The spike in grain prices can be attributed to poor harvests in various parts of the world, lower food stocks held in reserve globally, oil price rises, and banning of grain exports in certain grain exporting countries.
Severe droughts persist in many parts of the world, including China, Australia, southern Asia, Argentina, and the United States. Two thirds of the world’s grain production comes from these countries.
Global food stocks increased with the strong harvest in 2008, which brought the price of grain down. The price of food is closely related to the amount of food stocks held in storage. When food stocks are high the price lowers and when food stocks are low the price of food increases. Early forecasts suggest that food stocks will recover more in 2009 if drought doesn’t severely affect the yield.
A large percentage of the global food stocks are held in China (35.7 percent for wheat and 53.5 percent for rice).

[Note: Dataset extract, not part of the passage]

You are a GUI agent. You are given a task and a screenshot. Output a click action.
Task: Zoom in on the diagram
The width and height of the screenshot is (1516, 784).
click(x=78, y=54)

China is not a major exporter of either commodity. Its stocks are for domestic consumption and shouldn’t factor into the world price.
High oil prices affect the price of grain through the increased costs of fertilizer and transportation. But high oil prices also encourage farmers to divert land away from food to biofuel. The future will likely see food prices rise along with the price of oil, so long as the United States and Europe have a need to develop self-sufficiency in fuel.
The export bans in 2007 and 2008 in numerous grain exporting countries like China and India for rice and Russia, Kazakhstan, and India for wheat left many grain importing countries scrambling. As Karim Masimov, the Prime Minister of Kazakhstan said when lifting their export ban in 2008—grain and bread prices should not rise, but if the prices on the domestic market do change, he would order another export ban.